A obsessão e desejo de vingança do capitão Ahab impelem-no em busca da baleia branca, do leviatã, Moby Dick. Antes de mergulhar na obra, de onde vem tudo isto?
3 Maio 2020, 15h26

 

“Comecemos com umas propostas de definição. 1. Os clássicos são os livros de que se costuma ouvir dizer: ‘Estou a reler…’ e nunca ‘Estou a ler…’. É isto que se verifica pelo menos entre as pessoas que se pressupõe serem de ‘castas leituras’; não se aplica à juventude, idade em que o encontro com o mundo, e com os clássicos como parte do mundo, é válido precisamente como primeiro encontro com o mundo. O prefixo iterativo antes do verbo ‘ler’ pode ser uma pequena hipocrisia por parte de quem tiver vergonha de admitir que não leu um livro famoso. Para o descansar bastará observar que por mais vastas que possam ser as leituras ‘de formação’ de um indivíduo, fica sempre um número enorme de obras fundamentais que não se leu.”
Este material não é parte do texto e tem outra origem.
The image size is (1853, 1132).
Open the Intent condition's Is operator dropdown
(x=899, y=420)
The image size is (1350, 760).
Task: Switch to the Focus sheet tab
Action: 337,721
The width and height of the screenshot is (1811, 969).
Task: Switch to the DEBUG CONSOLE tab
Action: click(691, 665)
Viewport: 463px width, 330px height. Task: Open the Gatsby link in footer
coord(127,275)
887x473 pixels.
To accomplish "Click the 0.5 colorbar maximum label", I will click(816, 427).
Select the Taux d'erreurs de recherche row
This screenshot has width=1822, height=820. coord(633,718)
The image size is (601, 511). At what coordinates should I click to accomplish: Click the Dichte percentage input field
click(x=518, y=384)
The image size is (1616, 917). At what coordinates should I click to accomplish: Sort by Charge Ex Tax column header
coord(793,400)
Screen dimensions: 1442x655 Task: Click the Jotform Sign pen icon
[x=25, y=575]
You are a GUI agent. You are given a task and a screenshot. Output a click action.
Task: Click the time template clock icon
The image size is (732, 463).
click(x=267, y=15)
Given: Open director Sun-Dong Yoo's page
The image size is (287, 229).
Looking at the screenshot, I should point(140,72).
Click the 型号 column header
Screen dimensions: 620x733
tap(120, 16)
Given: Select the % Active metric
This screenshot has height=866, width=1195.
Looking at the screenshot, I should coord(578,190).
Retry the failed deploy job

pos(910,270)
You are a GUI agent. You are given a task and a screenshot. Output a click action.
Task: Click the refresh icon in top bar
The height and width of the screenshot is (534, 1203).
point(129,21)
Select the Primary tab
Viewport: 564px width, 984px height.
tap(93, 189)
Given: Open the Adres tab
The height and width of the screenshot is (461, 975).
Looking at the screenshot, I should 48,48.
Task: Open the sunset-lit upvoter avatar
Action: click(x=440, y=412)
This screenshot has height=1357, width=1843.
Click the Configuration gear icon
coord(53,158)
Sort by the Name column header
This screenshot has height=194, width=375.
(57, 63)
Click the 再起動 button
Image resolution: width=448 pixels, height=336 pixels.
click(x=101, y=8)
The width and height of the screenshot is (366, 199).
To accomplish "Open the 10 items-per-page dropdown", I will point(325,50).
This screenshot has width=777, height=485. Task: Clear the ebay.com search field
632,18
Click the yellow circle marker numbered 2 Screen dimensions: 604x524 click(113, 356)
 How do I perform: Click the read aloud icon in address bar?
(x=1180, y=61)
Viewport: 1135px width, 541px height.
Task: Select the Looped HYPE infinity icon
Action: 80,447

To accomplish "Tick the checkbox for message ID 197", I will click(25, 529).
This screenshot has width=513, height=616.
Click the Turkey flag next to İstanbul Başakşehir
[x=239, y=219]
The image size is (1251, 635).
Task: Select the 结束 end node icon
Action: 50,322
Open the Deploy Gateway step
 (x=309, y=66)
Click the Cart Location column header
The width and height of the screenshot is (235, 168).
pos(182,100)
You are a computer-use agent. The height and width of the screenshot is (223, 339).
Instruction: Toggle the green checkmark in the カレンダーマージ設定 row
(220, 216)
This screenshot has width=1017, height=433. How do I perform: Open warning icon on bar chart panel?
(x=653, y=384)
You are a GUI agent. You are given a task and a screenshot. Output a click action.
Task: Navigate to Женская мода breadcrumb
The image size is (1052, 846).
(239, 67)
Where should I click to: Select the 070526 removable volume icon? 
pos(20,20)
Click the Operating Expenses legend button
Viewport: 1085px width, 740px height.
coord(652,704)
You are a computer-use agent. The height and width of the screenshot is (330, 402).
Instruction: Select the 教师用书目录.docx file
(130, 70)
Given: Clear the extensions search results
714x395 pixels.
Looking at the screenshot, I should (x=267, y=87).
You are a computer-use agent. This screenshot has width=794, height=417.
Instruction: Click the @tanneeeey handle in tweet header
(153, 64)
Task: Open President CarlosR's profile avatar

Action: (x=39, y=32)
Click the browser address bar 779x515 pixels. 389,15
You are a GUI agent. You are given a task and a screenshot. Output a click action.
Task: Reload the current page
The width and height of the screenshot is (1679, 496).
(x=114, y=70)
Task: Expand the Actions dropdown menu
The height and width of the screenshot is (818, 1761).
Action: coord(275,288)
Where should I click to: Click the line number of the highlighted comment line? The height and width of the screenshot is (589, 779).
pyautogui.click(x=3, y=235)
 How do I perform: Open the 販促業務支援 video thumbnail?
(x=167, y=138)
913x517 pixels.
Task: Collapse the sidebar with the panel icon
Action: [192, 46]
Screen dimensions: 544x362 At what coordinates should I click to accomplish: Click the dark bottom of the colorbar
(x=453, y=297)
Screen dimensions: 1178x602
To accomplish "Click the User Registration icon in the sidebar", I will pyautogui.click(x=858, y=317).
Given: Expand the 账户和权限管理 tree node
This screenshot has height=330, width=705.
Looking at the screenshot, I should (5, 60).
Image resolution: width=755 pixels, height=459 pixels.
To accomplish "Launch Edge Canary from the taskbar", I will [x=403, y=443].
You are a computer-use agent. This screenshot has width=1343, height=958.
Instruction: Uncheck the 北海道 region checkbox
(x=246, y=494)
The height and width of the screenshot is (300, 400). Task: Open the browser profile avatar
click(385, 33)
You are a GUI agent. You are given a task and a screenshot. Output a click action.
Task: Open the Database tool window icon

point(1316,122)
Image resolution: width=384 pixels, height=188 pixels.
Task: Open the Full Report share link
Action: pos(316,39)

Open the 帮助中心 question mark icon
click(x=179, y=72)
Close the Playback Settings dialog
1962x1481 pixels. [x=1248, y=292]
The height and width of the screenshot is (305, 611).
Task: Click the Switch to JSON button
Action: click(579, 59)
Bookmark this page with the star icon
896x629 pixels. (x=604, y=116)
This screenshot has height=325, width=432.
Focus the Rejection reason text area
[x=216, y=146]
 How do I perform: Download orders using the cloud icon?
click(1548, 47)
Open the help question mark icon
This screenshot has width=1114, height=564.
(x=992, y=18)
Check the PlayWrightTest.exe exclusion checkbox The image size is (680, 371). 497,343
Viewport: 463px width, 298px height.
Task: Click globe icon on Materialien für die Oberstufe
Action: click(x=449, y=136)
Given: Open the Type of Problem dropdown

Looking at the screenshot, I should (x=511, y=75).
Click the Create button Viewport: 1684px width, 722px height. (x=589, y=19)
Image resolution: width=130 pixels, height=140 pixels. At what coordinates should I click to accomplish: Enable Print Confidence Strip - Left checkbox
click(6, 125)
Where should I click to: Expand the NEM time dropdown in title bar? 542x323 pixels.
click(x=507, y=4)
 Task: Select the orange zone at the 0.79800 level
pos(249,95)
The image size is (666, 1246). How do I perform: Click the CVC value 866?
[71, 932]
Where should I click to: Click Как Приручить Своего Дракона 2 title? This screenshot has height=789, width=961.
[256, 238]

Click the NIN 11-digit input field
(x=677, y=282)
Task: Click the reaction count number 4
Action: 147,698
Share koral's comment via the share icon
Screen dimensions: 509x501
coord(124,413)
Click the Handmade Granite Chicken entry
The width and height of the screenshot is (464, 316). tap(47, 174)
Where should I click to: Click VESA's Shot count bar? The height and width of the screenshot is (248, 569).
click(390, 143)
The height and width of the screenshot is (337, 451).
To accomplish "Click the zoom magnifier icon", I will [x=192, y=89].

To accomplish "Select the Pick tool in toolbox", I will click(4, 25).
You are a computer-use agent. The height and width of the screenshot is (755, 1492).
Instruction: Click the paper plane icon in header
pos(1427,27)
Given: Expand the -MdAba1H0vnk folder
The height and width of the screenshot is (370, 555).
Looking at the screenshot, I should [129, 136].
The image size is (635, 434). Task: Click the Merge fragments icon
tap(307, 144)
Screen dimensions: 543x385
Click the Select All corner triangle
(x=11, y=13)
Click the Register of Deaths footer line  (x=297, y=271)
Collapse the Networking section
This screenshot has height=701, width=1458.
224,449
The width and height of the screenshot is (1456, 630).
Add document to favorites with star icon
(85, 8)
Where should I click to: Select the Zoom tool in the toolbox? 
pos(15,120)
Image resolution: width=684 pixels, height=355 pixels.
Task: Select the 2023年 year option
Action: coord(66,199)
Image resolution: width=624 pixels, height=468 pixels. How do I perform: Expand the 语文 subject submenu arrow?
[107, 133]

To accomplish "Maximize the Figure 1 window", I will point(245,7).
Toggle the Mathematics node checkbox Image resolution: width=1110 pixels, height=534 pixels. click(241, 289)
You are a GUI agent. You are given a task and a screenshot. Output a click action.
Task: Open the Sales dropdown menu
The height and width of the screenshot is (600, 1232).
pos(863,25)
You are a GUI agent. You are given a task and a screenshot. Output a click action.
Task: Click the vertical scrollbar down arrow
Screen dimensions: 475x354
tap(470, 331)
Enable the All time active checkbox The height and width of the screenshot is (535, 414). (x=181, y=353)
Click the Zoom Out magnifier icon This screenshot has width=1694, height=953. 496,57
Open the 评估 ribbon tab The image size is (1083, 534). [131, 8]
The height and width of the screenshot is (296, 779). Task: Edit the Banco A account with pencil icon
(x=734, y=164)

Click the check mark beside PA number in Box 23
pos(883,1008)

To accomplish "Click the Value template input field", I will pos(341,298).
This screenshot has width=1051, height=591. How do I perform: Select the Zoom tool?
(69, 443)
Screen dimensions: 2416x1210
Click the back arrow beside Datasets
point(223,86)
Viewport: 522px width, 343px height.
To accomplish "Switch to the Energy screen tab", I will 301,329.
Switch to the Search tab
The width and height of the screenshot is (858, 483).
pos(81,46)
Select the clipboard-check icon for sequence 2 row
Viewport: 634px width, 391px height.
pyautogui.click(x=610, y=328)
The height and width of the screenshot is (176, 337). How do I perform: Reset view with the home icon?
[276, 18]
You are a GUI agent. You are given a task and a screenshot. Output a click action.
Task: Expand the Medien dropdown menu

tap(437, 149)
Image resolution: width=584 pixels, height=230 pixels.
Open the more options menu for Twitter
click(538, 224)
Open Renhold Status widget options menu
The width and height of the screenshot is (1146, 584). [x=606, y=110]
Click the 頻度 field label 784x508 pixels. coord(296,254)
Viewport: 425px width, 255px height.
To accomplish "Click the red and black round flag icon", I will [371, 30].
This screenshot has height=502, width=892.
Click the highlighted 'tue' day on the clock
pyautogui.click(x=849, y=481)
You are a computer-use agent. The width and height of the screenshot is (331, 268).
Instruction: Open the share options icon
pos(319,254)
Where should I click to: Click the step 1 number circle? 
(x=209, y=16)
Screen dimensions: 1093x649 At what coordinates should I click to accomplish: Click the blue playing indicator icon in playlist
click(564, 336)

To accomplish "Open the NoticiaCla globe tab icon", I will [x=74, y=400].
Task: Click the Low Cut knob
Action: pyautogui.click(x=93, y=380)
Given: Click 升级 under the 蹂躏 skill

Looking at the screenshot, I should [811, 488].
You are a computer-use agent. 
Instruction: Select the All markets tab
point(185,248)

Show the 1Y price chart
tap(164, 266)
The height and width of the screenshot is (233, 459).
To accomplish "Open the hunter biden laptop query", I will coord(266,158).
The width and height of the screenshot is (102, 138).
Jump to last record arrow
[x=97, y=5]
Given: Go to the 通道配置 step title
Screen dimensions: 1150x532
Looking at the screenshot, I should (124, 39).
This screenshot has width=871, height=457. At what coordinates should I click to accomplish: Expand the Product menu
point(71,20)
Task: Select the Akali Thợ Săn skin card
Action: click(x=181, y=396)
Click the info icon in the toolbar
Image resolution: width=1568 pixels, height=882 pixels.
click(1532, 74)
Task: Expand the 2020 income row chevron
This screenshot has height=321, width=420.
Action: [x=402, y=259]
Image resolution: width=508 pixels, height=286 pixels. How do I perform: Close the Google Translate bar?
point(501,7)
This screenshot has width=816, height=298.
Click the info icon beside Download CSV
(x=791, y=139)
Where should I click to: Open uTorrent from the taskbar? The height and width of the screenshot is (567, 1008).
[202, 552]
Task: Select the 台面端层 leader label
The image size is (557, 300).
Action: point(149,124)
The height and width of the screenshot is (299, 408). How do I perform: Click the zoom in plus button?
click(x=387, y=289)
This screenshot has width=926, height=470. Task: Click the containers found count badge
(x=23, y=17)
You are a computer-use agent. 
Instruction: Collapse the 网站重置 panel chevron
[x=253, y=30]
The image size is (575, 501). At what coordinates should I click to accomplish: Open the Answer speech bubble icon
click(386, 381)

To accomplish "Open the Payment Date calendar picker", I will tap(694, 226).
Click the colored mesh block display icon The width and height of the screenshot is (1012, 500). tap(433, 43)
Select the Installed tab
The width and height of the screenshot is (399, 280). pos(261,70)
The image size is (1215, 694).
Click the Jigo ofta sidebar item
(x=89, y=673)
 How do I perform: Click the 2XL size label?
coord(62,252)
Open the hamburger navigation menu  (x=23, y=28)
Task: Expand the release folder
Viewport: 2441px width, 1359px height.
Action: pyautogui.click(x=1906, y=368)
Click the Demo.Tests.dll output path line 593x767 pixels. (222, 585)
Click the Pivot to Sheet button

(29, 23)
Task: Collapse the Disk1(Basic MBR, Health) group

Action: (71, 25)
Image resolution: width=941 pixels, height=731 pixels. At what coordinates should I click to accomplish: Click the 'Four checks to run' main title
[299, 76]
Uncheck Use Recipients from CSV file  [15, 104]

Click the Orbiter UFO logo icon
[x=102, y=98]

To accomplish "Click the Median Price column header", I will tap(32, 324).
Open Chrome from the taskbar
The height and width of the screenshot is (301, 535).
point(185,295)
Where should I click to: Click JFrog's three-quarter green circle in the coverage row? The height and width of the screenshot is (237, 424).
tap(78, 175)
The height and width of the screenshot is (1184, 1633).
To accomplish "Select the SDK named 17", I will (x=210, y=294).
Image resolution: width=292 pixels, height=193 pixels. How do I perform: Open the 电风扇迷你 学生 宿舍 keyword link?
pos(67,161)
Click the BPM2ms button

Um mergulho em apneia em “Porquê Ler os Clássicos”, de Italo Calvino (Teorema), pode provocar muitos encontros. Neste caso, demos de caras com o capitão Ahab, Ismael e toda a tripulação do baleeiro ‘Pequod’. Não é pouco, é toda uma panóplia de emoções, vários murros no estômago. A obsessão e desejo de vingança do capitão impelem-no em busca da baleia branca, do leviatã, Moby Dick. Antes de mergulhar na obra, de onde vem tudo isto? Da imaginação (vivência?) de um romancista norte-americano, nascido em Nova Iorque no seio de uma família aristocrata, Herman Melville. Em 1830, o pai foi vítima de bancarrota.

Dois anos depois, a sua morte marcou o fim da educação do jovem Herman. Trabalhou como funcionário de um banco e mais tarde como professor, até que em 1839 embarcou num navio mercante com destino a Liverpool. Em 1841 partiu no baleeiro ‘Acushnet’ em direção aos mares do Sul. Abandonou o barco nas ilhas Marquesas e viveu durante algum tempo entre os nativos do vale Typee. Mais tarde um baleeiro australiano levou-o ao Taiti, onde esteve preso na sequência de um motim a bordo. Escapou da prisão e passou algum tempo na ilha, a viajar pelo Pacífico. A aventura é narrada no seu segundo livro, “Omoo” (1847). As primeiras obras de Melville, escritas já depois do seu regresso a Nova Iorque, em 1844, tiveram sucesso imediato. Contrariamente a “Moby Dick” (1851), cuja profundidade e visão trágica do homem e da sua luta pela sobrevivência afastaram muitos leitores à época.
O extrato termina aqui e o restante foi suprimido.